Adapt and survive
THE CLAMOUR THAT GREETED the awarding of the Pritzker Prize — architecture’s Nobel — to the French practice Lacaton & Vassal in April this year was near universal throughout the architecture world. A rare thing indeed. Lacaton & Vassal represent that elusive thing in contemporary architecture, a combination of sheer talent and a strong sense of historical mission with the political implications that implies.
It is telling, however, that the practice probably didn’t win the prize for their new-build work, though it is certainly exceptional. The FRAC Nord-Pas de Calais in Dunkirk is a fabulous structure, based on the renovation of an old boat warehouse in the dock area. By building a copy of the first building to the same dimensions, the architects confer an eerie symbolism. Which is the ghost — the original or its simulacrum?

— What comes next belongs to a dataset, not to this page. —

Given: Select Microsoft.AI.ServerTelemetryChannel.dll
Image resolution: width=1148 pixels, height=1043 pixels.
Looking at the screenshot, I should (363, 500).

The dead industry or the result of cultural regeneration? It is a profoundly poetic structure: part Arthur Koestler, part Rachel Whiteread.

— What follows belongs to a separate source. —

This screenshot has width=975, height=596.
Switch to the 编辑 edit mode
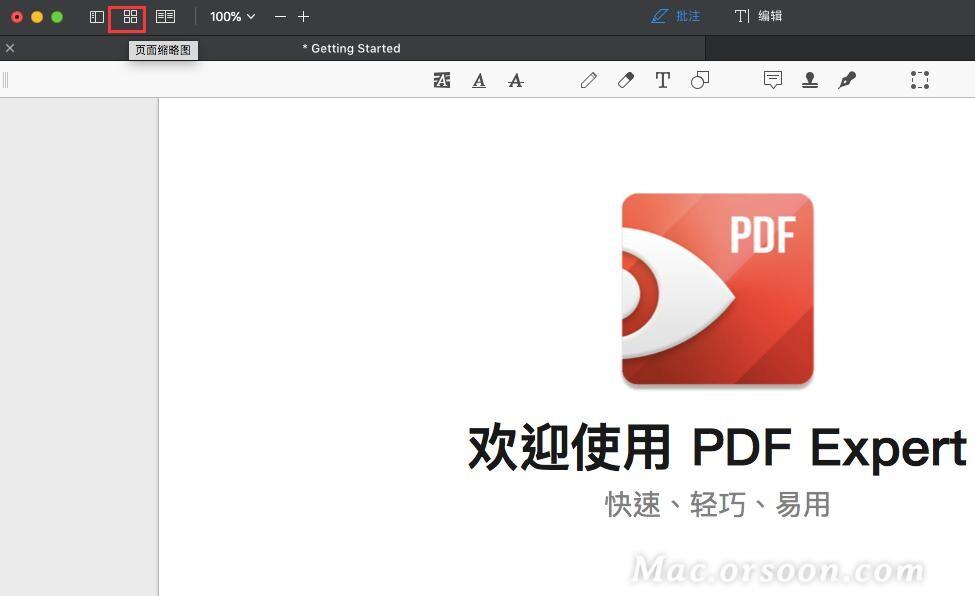(758, 16)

But most of the commentary from around the world focused on other projects; the transformation of three blocks of social housing in Bordeaux and another 1960s-built block in Paris. A new social mission for architecture appears to be coalescing around these buildings. “Their work provides a response to the climatic and ecological emergencies of the time, as well as to the social emergency, in particular in the field of housing,” ran the Pritzker jury citation. Lacaton & Vassal have created an “architecture as powerful in its form as in its convictions … as transparent in its aesthetics as in its ethics.”